» **Required action**
Your output should be the lines below from the one with "Image resolution: width=714" through the one with "766x544 pixels.", copied exactly, pictures excluded.

(Stored records)
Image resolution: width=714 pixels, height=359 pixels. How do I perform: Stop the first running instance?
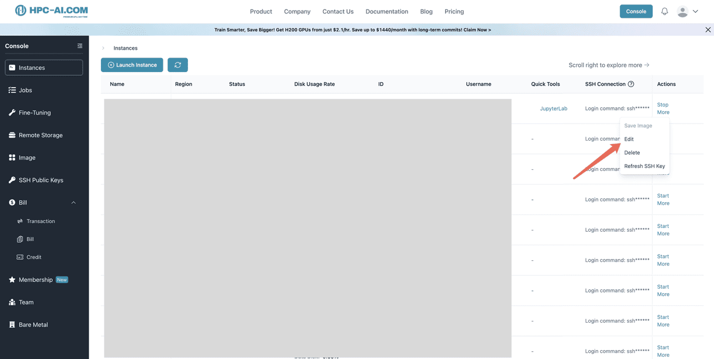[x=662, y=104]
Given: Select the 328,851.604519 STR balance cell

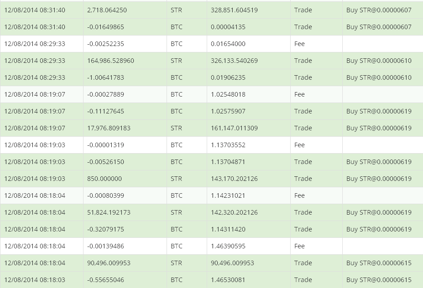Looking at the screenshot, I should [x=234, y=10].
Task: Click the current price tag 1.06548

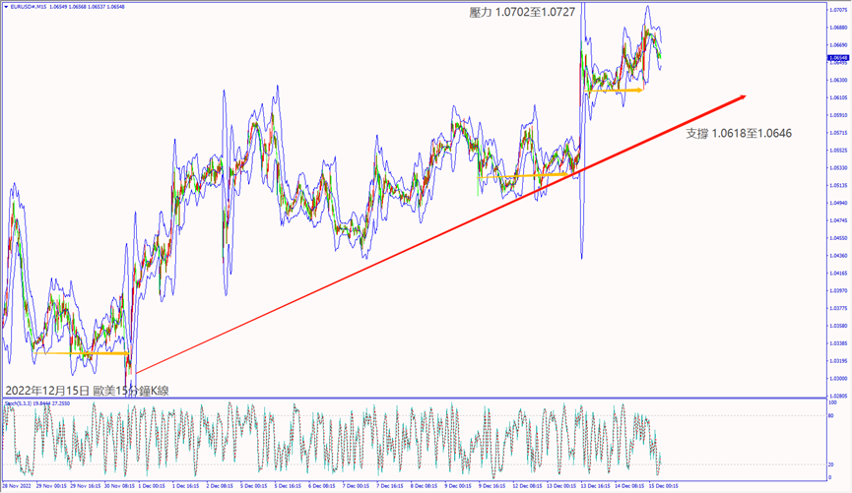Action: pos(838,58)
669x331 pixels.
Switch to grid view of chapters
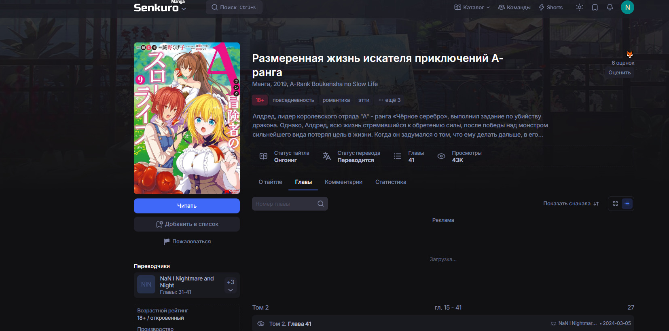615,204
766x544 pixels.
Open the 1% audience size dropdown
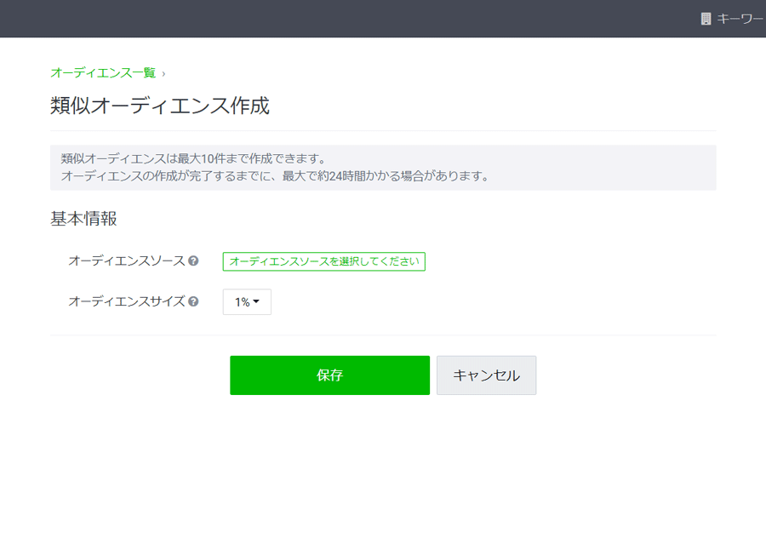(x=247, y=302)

...

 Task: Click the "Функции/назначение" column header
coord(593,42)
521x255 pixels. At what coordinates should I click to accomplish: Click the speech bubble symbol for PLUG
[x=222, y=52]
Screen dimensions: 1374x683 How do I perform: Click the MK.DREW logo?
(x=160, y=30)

» **Result of this exercise**
Image resolution: width=714 pixels, height=359 pixels. How do I perform: Stop the first running instance?
[x=662, y=104]
Given: Select the 328,851.604519 STR balance cell

Looking at the screenshot, I should [x=234, y=10].
Task: Click the current price tag 1.06548

Action: pos(838,58)
669x331 pixels.
Switch to grid view of chapters
615,204
766x544 pixels.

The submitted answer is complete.